Population (2012 estimate)
- • Total: 13,855

= Luozi =

Luozi is a community in Kongo Central province of the Democratic Republic of the Congo. It is the seat of the Luozi Territory within Cataractes District.
As of 2012 the town's population was estimated to be 13,855.

==History==

The station of Luozi was established in 1885 by the Belgian colonial authorities at the point where the Luozi River flows into the Congo. The first colonial administrator was Albert Van Duerne, who laid out the boundaries of the chiefdoms in the territory and ordered that small villages be consolidated into larger ones.
A chapel was built at Luozi by missionaries between 1903 and 1906.
The chapel and the administrative buildings were burned down in 1909 in violence that followed an outbreak of smallpox and sleeping sickness, for which the whites were blamed.

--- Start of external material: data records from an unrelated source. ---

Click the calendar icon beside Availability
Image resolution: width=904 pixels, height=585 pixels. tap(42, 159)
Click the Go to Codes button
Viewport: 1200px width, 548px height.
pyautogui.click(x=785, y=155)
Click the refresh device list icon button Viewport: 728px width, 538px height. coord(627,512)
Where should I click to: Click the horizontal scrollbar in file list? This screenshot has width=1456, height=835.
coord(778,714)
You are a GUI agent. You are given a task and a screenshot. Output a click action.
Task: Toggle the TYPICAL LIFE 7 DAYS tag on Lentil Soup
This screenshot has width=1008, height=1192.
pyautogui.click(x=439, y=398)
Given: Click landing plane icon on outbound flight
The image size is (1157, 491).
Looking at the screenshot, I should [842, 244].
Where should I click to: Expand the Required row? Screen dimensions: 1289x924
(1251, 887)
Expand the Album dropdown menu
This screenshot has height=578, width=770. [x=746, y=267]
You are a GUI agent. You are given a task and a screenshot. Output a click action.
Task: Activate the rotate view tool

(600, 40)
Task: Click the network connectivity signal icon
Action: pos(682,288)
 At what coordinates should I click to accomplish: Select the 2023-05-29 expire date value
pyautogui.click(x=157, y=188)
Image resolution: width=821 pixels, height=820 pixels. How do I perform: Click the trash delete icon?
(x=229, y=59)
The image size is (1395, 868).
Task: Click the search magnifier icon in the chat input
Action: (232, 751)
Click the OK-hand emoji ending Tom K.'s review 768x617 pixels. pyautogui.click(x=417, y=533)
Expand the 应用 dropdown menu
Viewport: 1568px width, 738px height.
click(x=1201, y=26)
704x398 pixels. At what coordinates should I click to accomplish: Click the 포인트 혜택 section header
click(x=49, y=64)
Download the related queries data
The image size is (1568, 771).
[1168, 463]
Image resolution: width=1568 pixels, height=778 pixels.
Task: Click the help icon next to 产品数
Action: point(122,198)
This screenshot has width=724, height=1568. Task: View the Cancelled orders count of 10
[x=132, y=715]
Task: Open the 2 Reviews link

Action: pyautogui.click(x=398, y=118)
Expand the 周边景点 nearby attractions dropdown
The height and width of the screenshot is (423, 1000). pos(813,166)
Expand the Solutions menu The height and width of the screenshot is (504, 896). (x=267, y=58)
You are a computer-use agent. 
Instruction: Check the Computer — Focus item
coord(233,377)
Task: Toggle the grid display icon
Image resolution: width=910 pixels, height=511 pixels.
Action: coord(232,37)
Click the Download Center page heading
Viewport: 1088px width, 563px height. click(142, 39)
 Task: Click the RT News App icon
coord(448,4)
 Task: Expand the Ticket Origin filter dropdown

A military station was established at Luozi.
A trading post was opened in 1927 by the Compagnie Belge du Commerce and an airstrip was built, with the first flight landing in December 1928.
In February 1933 Luozi was made capital of the Manianga Territory, and in 1949 capital of Luozi Territory.
In 1949 a hospital was opened, with wards for men and women, an operating room, administrative building and staff quarters.
The same year, a paved road was opened linking Luozi to Matadi and Boma.

==Today==

The city of Luozi today has a number of churches, and these sponsor primary, secondary and vocational schools.
The city is home to the Free University of Luozi and other higher educational institutions.